Astrophysics News & Events
Guilherme Raposo (left, Ph.D. from Rome, La Sapienza, 2021) joined our group in a partnership with IST-Lisbon from July 2021. Welcome Guilherme! João Novo (middle) and João Pino (right) were awarded individual FCT PhD scholarships in the 2021 call. Congratulations to both!
We celebrated the end of the 2020/21 academic year with a sunny and delicious group lunch at the seaside. And it was a wonderful year for the group made science!
Yasha Shnir (from Dubna, Russia) and Massimo Vaglio (from Rome, Italy) visited our group in June-July 2021 within the COST action GWVerse, to strengthen the collaboration with different group members, on several aspects of strong gravity. Thank you for your visit!
Gr@v Ph.D. student Jorge Delgado got a best pitch award for his pitch (short talk) in the UA Research Summit 2021, in the session for students of the MAP-Fis Ph.D. programme. Congratulations Jorge!
A call for a 2 years postdoctoral grant in Strong Gravity, within the research grant “Testing the Kerr hypothesis with gravitational waves and lensing", PTDC / FIS-AST / 3041/2020, is open from 1 to 20 August 2021. See attached document for details (in Portuguese) or the Euraxess announcement (in Portuguese and English) here.
Bosonic stars are multipurpose gravitational solitions and dark matter contenders. Yet, as shown in a paper co-authored by Gr@v members. N. Sanchis-Gual, C. Herdeiro and E. Radu published in Physical Review Letters, the known solutions are just the just the tip of the iceberg... and the new configurations unveil a mechanism that provides dynamical stability.
A call for a 1 year grant for a M.Sc.holder, within the research grant “Testing the Kerr hypothesis with gravitational waves and lensing", PTDC/FIS-AST/3041/2020, is open. The call closes on June 30th 2021.
See attached documents for details or the eracareers announcement here.

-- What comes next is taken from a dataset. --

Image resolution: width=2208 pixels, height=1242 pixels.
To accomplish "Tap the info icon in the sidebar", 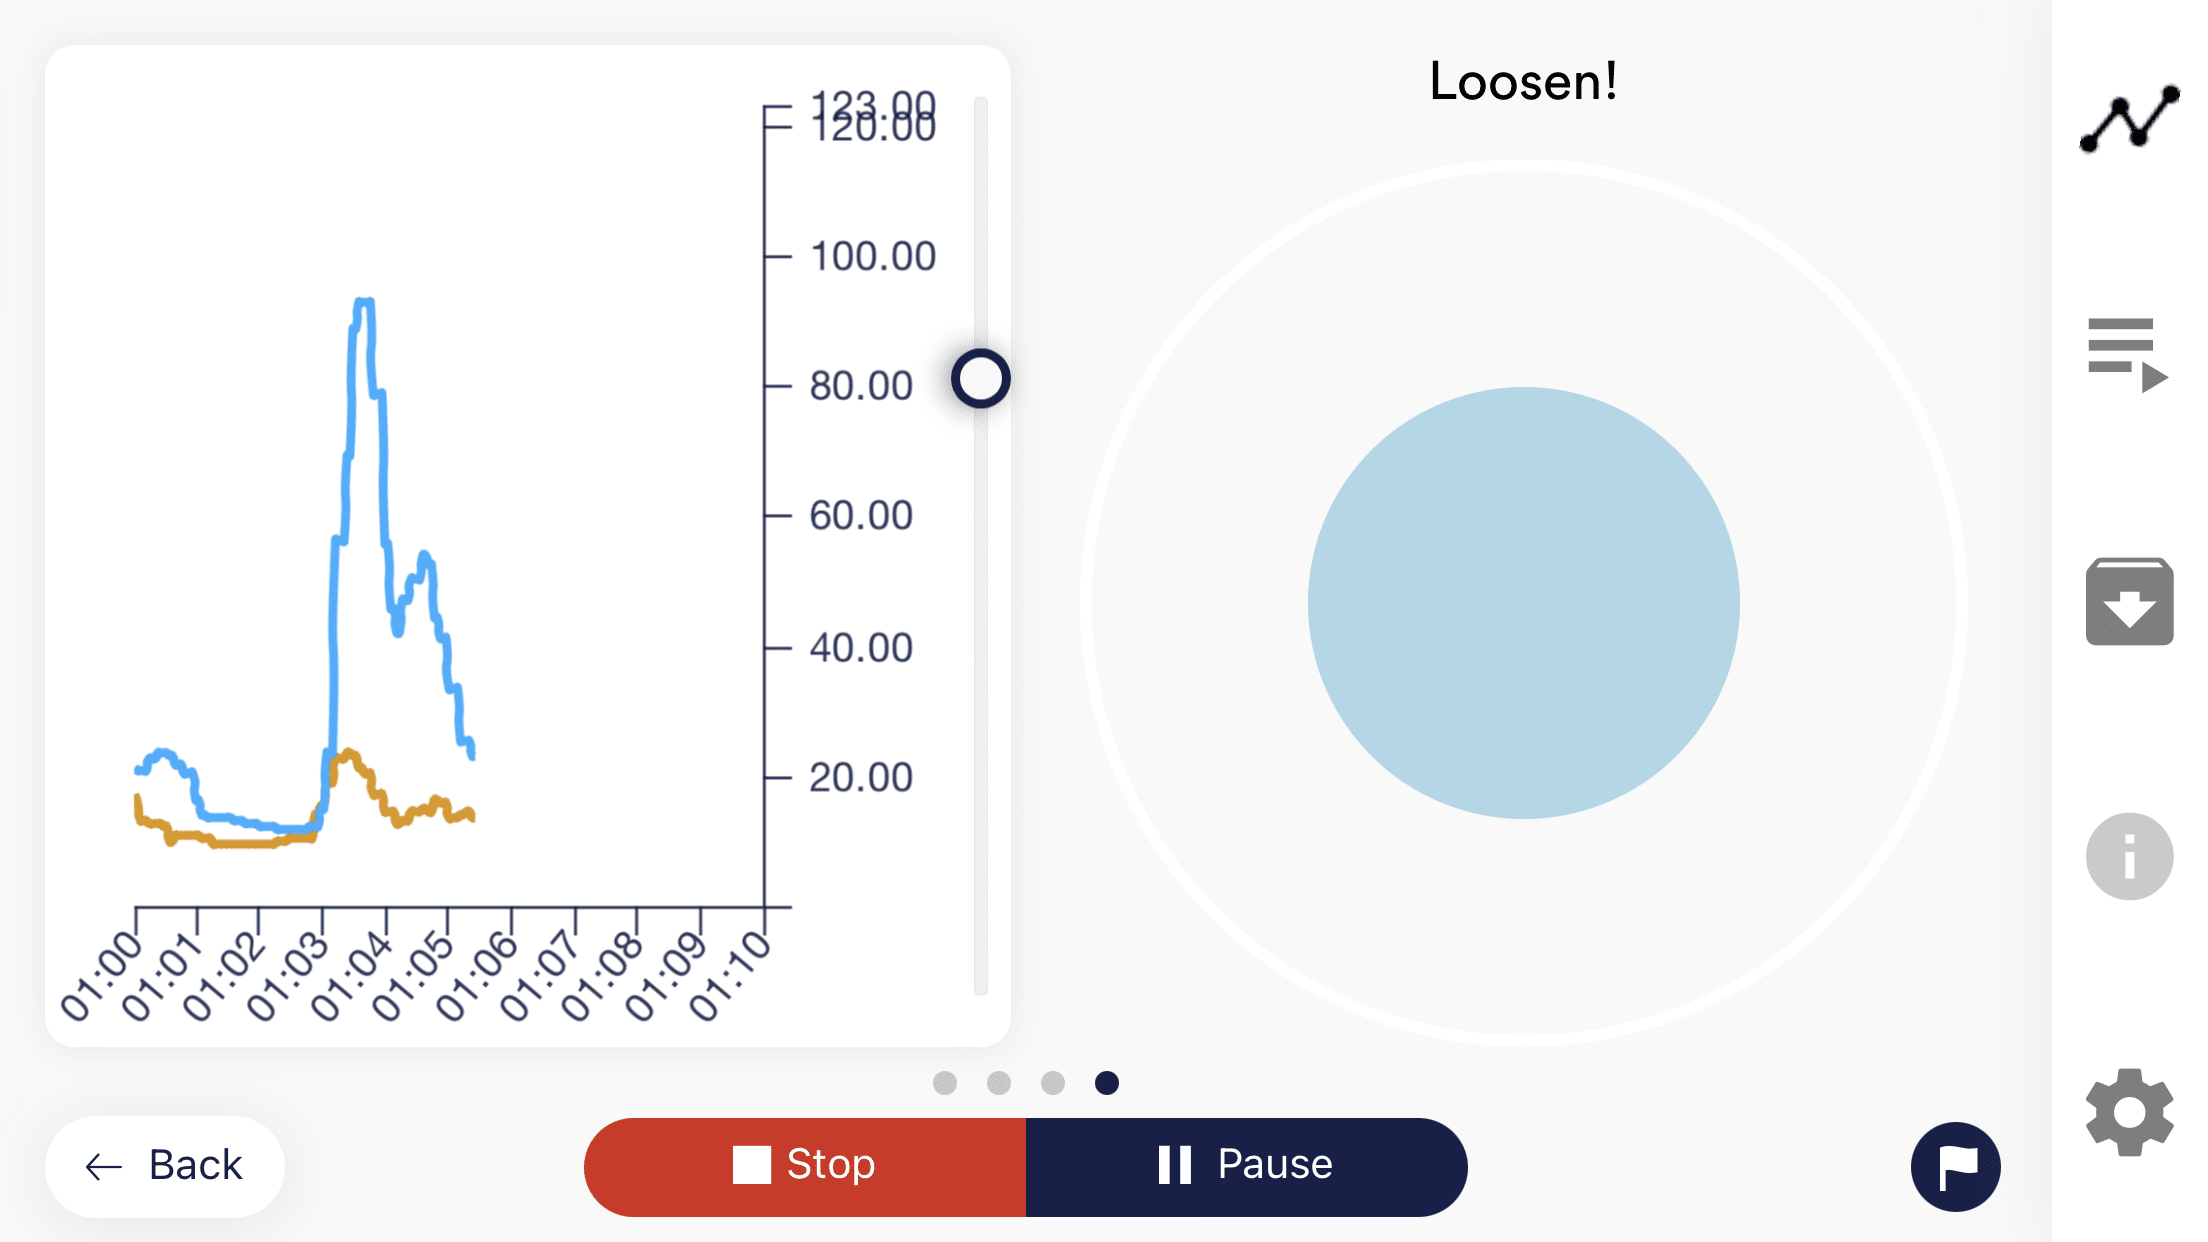I will pos(2128,857).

Following an invitation from the Portuguese Physics Society, Gr@v members P. Cunha and C. Herdeiro gave a 12 hours lecture course on black holes for non-experts. The lectures can be watched in Youtube: Lecture 1, Lecture 2 (part1, part2), Lecture 3 and Lecture 4.
In a paper published in Phys. Rev. Lett, Gr@v member Nico Sanchis-Gual and co-authors reports a degeneracy between the gravitational-wave signals emitted in quasi-circular precessing black-hole mergers and those from extremely eccentric mergers, namely head-on collisions.